◆ Your task
Should a line in the entries below contain "resolution", return that line.

◆ Record extracts

....

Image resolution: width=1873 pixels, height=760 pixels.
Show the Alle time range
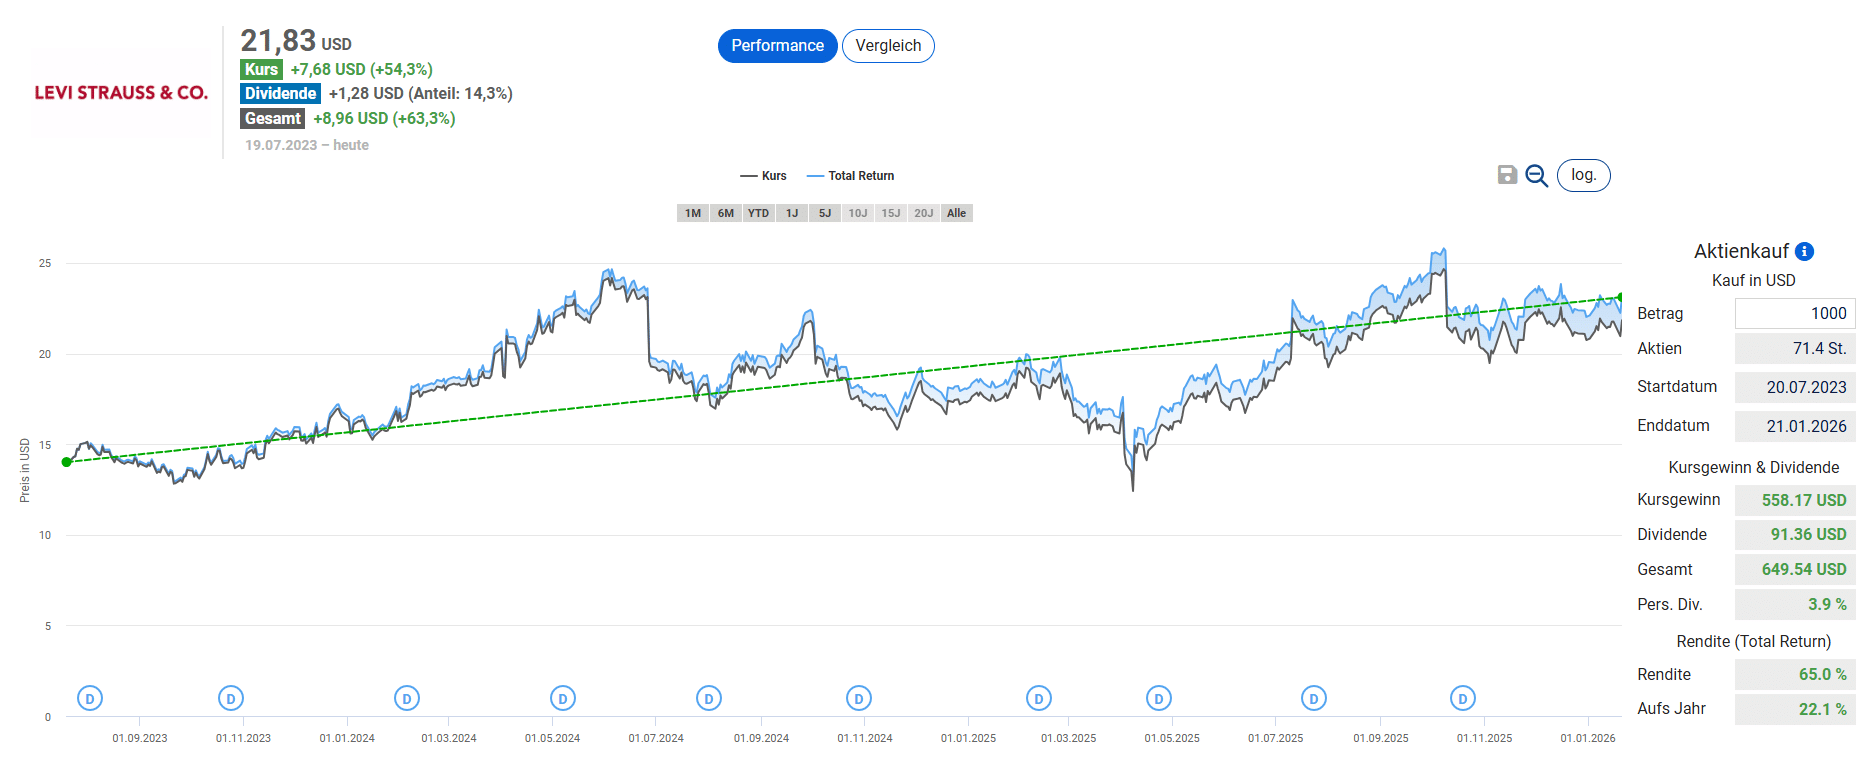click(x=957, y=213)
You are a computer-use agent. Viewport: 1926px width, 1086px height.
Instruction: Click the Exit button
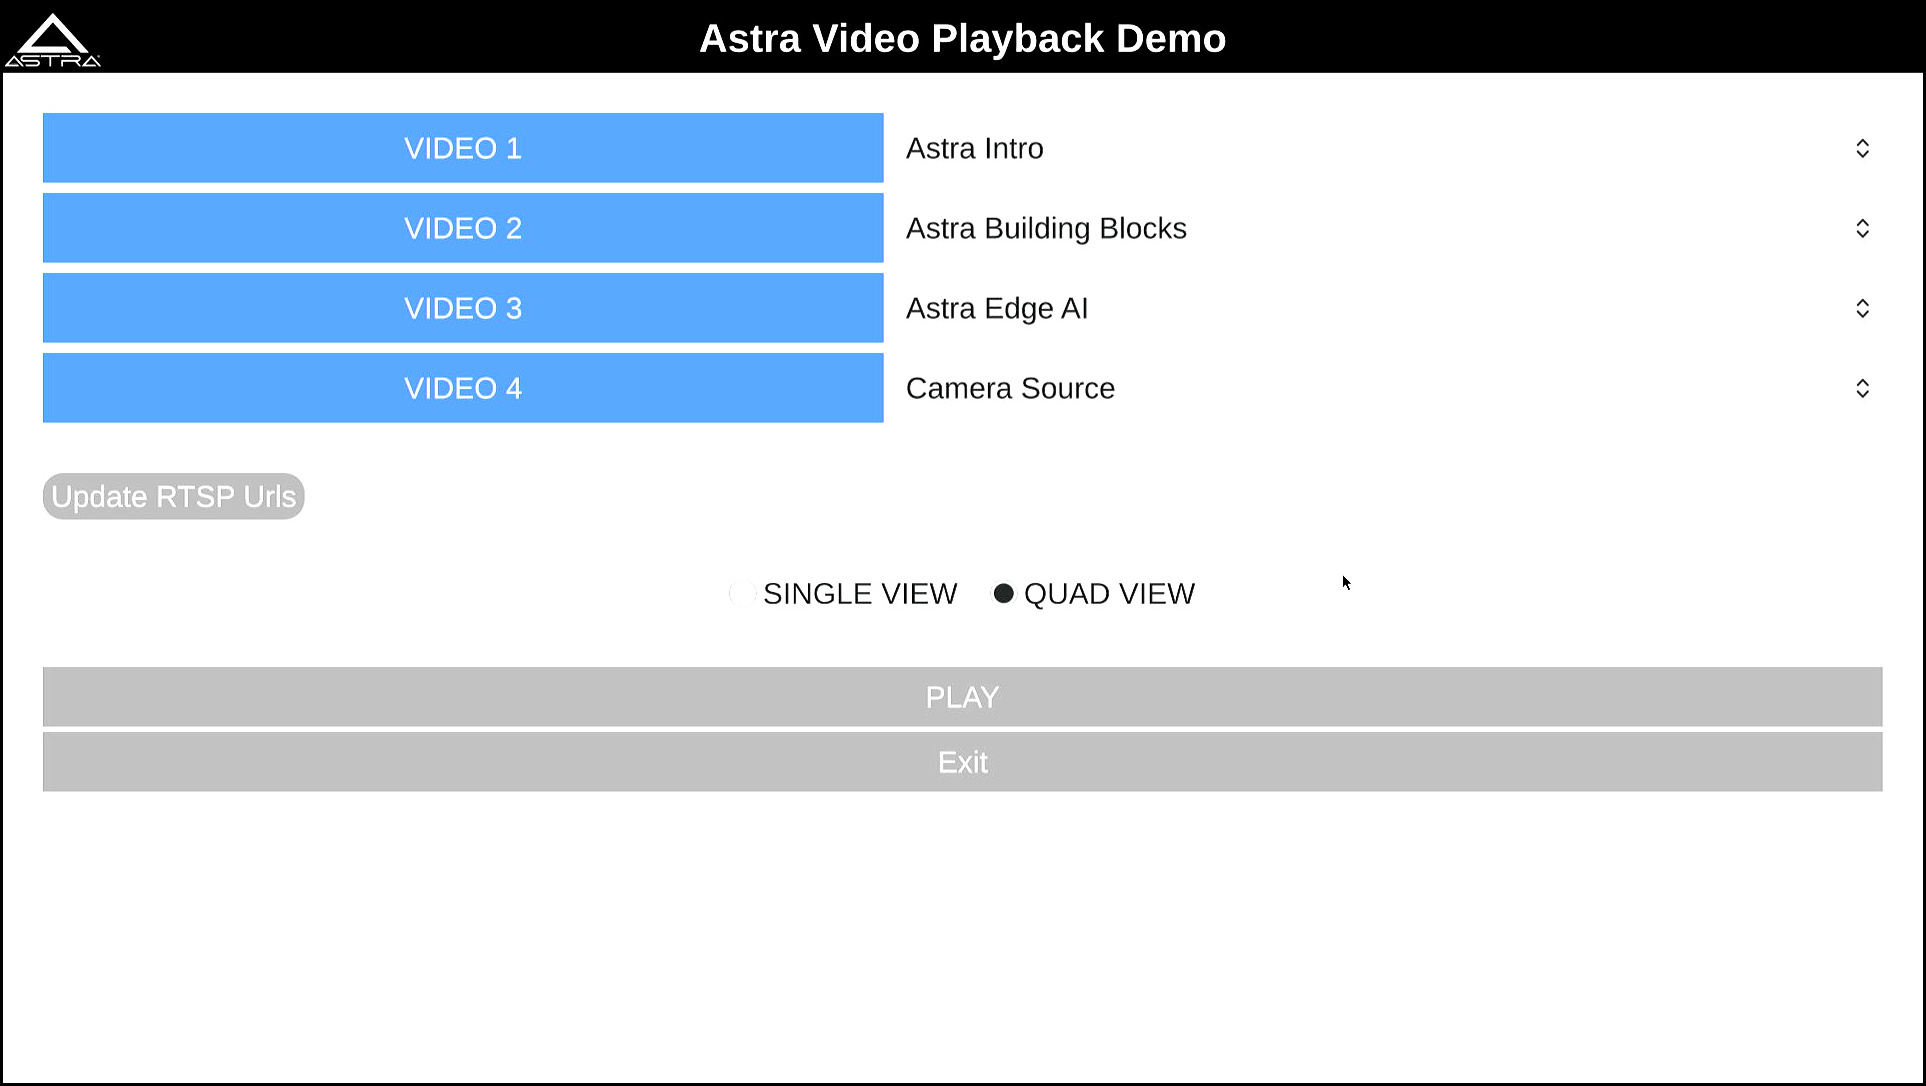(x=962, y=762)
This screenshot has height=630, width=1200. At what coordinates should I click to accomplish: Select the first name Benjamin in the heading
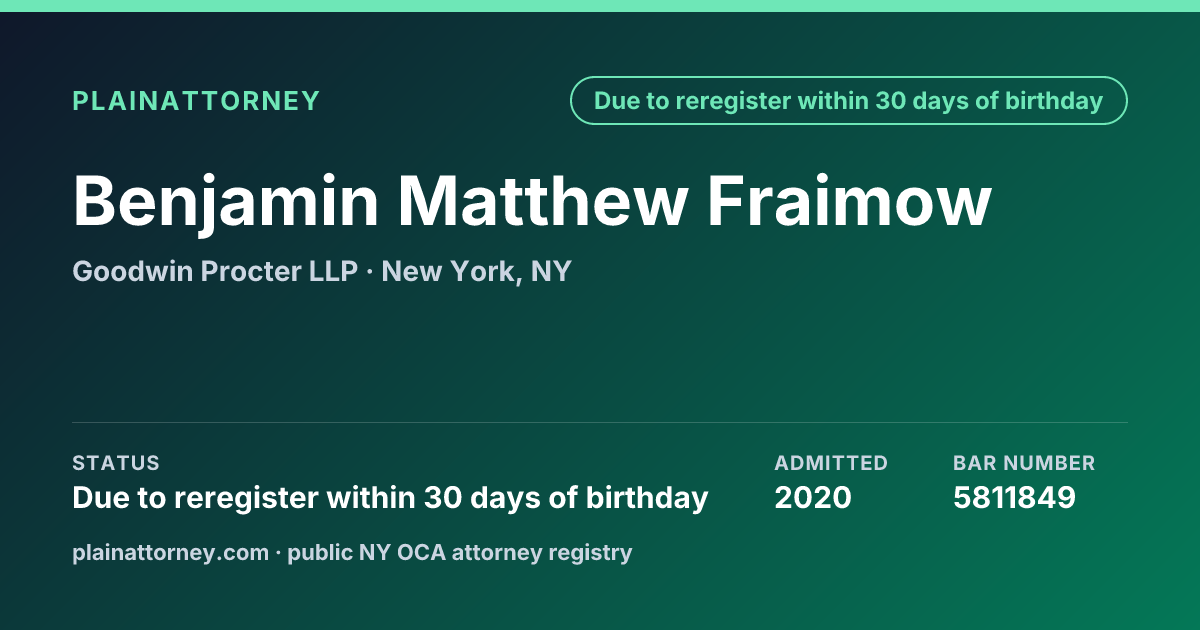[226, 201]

....

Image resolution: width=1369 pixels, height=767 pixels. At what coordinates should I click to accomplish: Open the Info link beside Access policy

....

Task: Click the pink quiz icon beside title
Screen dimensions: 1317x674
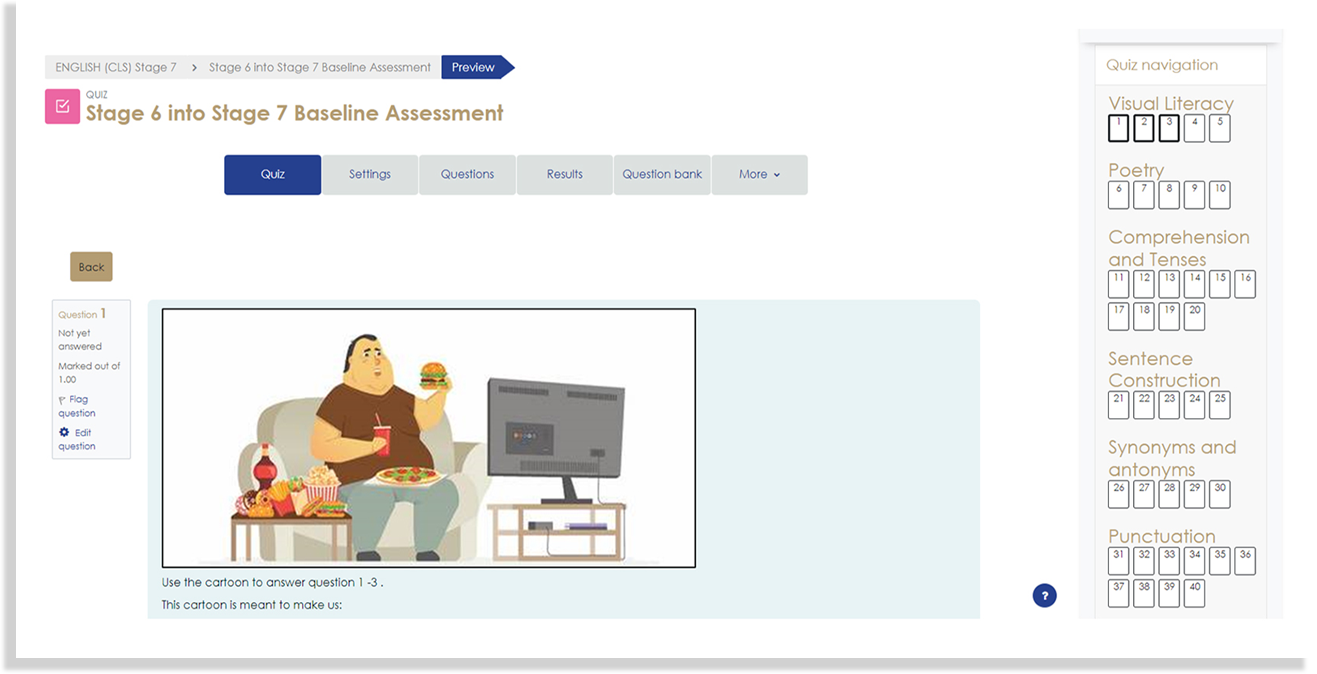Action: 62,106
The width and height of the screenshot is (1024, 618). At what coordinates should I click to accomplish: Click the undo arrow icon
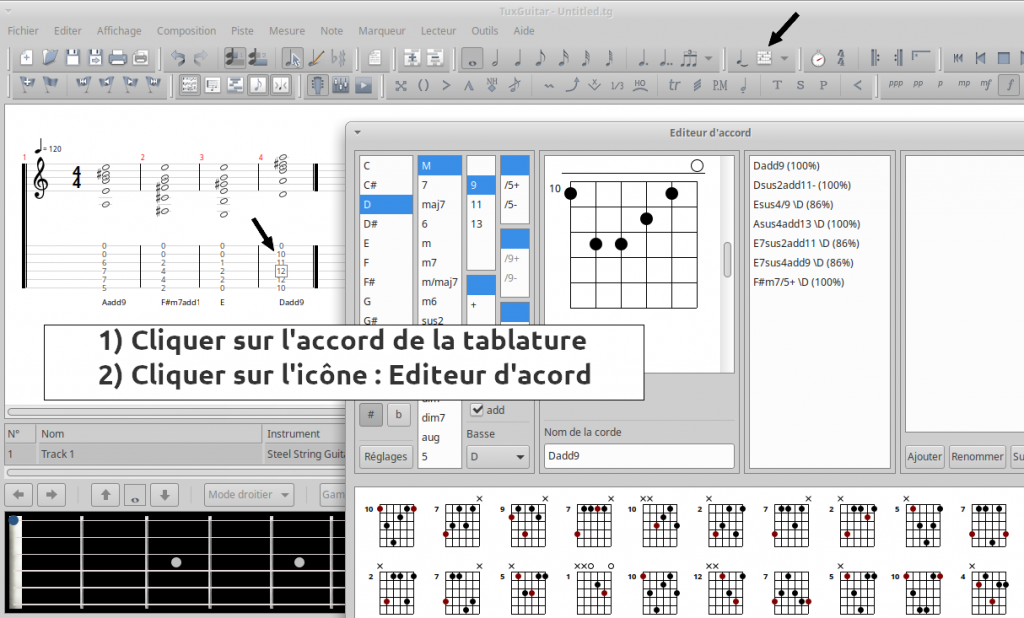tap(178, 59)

....

◆ Exercise answer
Image resolution: width=1873 pixels, height=760 pixels.
Image resolution: width=1369 pixels, height=767 pixels. At what coordinates should I click to accomplish: Open the Info link beside Access policy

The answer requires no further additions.